- STORED ROWS
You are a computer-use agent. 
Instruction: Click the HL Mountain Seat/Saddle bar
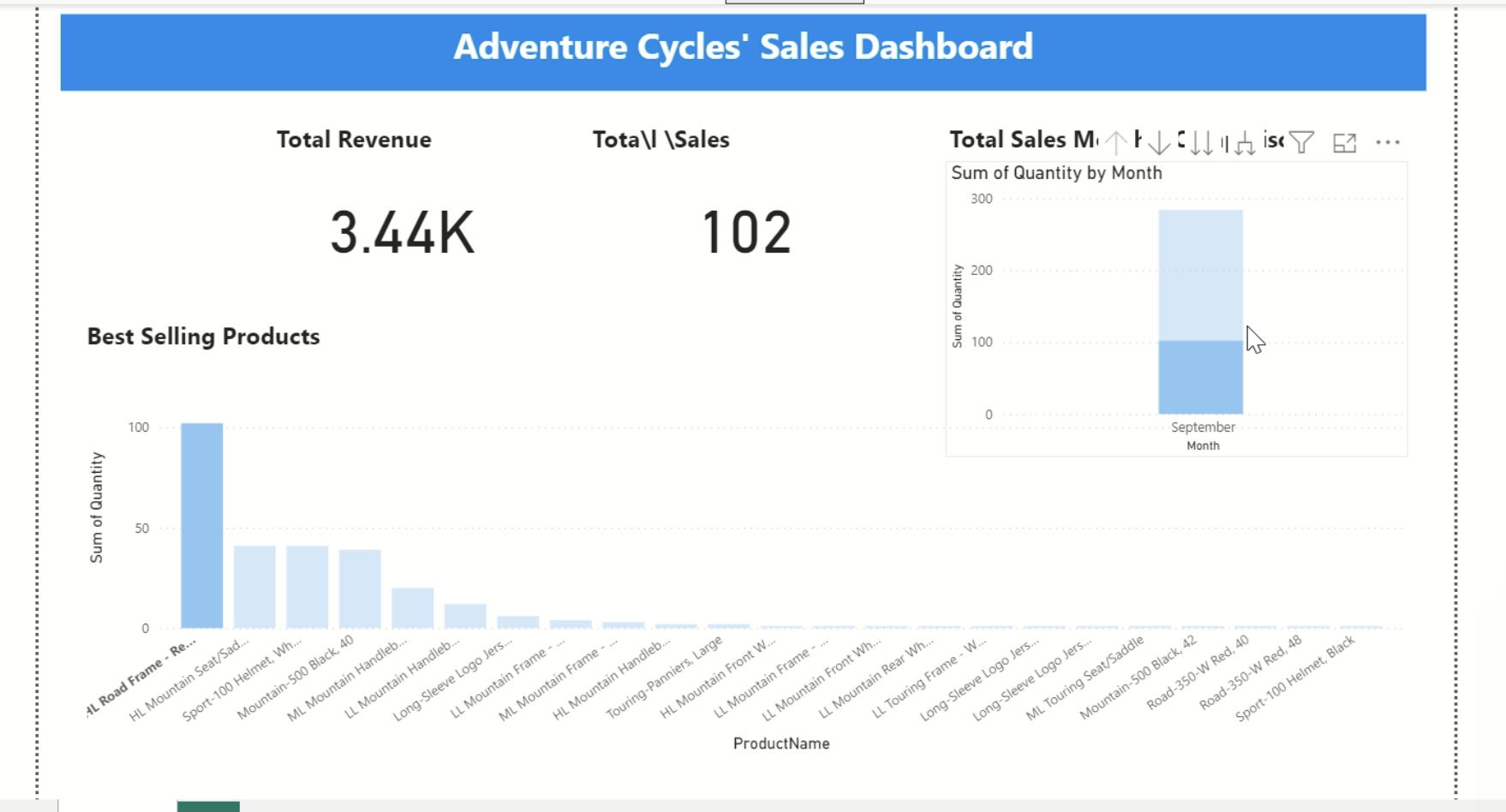coord(254,587)
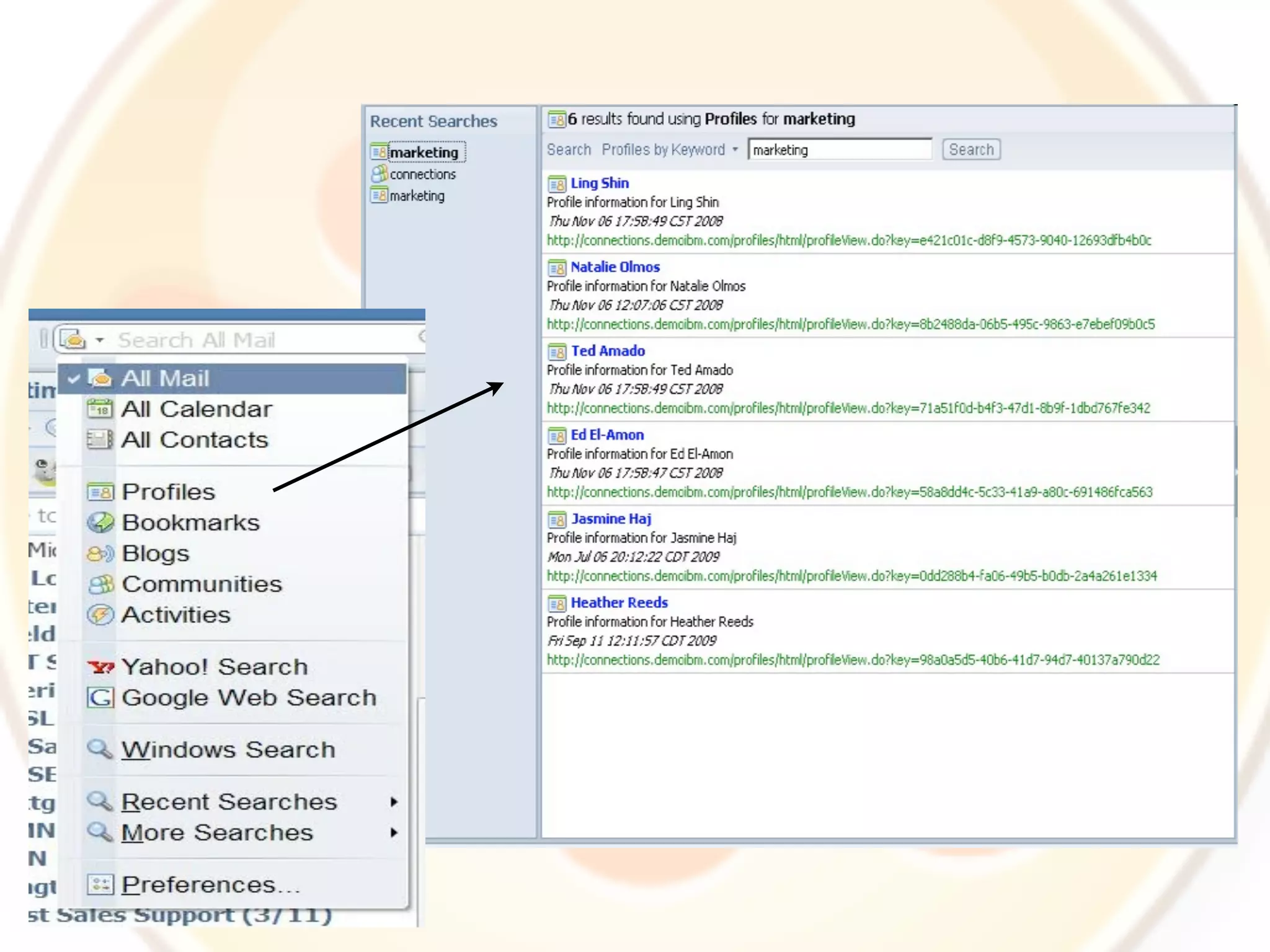Select connections in Recent Searches list

click(x=422, y=174)
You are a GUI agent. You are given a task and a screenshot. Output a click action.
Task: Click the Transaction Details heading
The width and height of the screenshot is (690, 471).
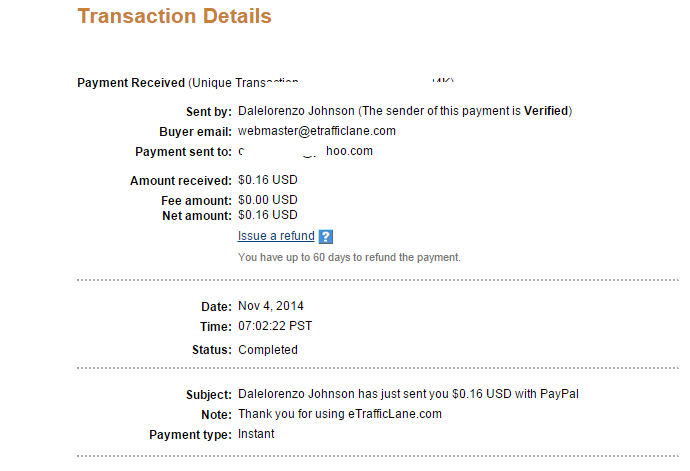(174, 16)
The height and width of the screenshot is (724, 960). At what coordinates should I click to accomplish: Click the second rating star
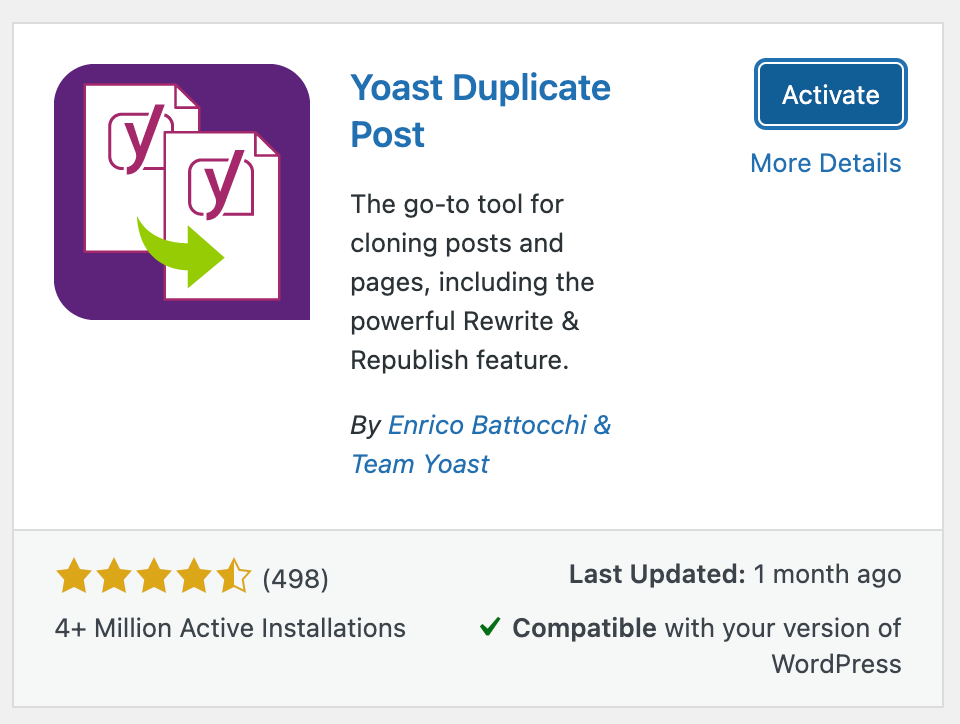(x=114, y=574)
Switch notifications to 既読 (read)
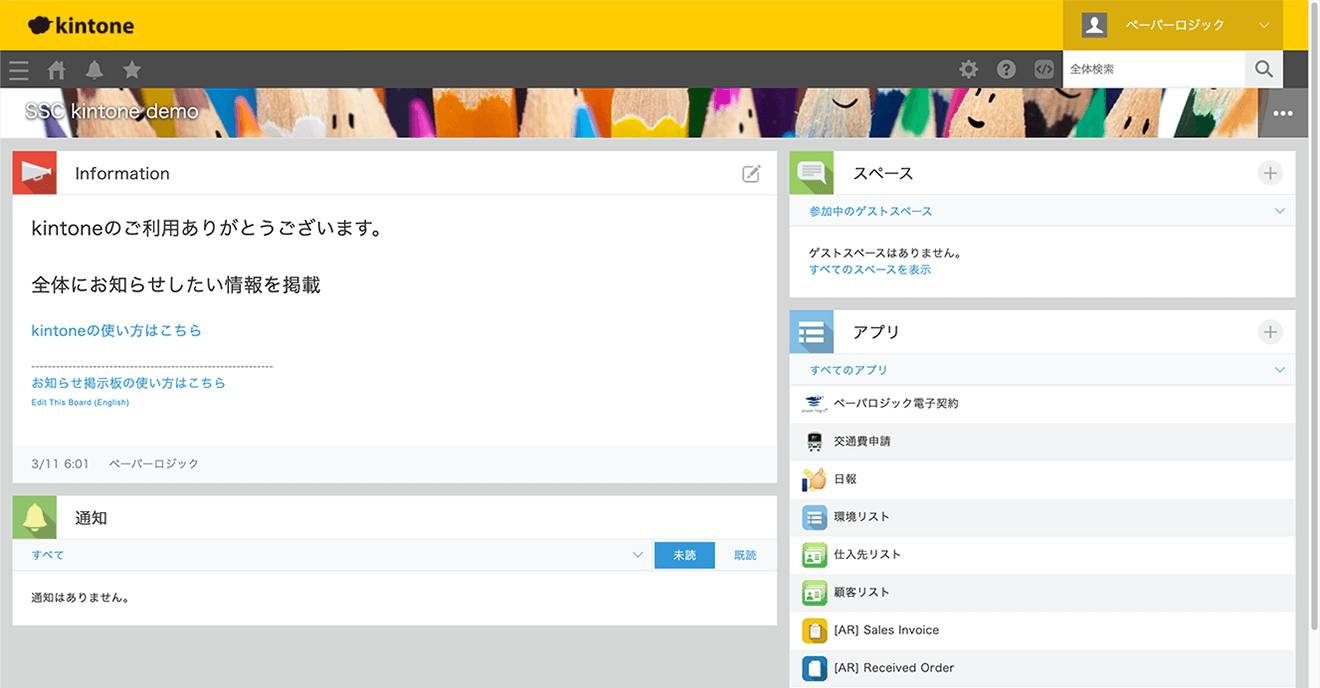Screen dimensions: 1320x688 745,555
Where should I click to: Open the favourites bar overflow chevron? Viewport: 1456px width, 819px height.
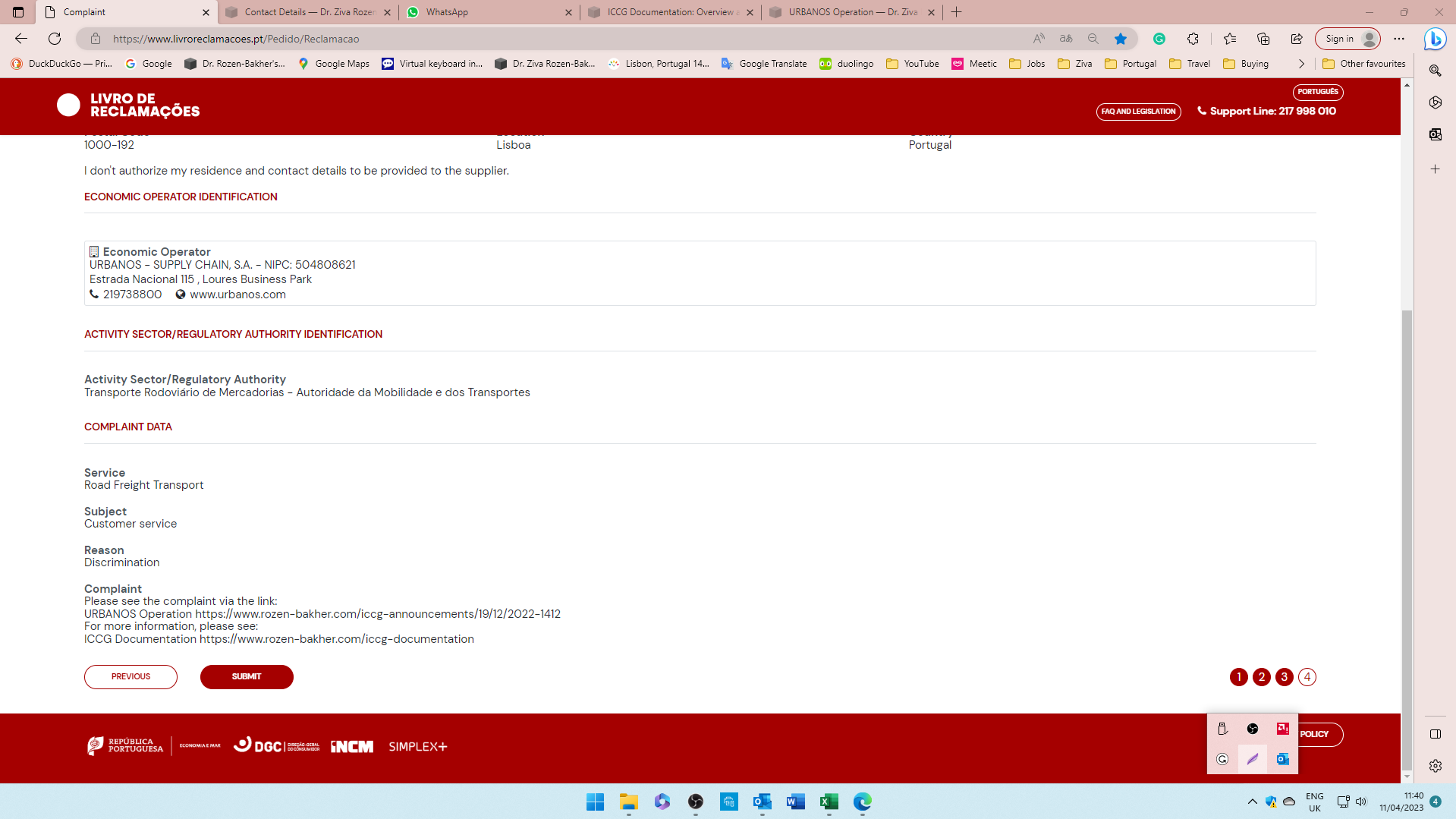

- TASK INSTRUCTIONS
Please reproduce every one of the records above word for word, leaving out the pictures.

- ANSWER
You are a computer-use agent. 
Instruction: Click the HL Mountain Seat/Saddle bar
coord(254,587)
Select connections in Recent Searches list

click(x=422, y=174)
You are a GUI agent. You are given a task and a screenshot. Output a click action.
Task: Click the Transaction Details heading
The width and height of the screenshot is (690, 471).
(174, 16)
The height and width of the screenshot is (724, 960). At what coordinates should I click to accomplish: Click the second rating star
(x=114, y=574)
Switch notifications to 既読 (read)
Screen dimensions: 1320x688 745,555
Where should I click to: Open the favourites bar overflow chevron? Viewport: 1456px width, 819px height.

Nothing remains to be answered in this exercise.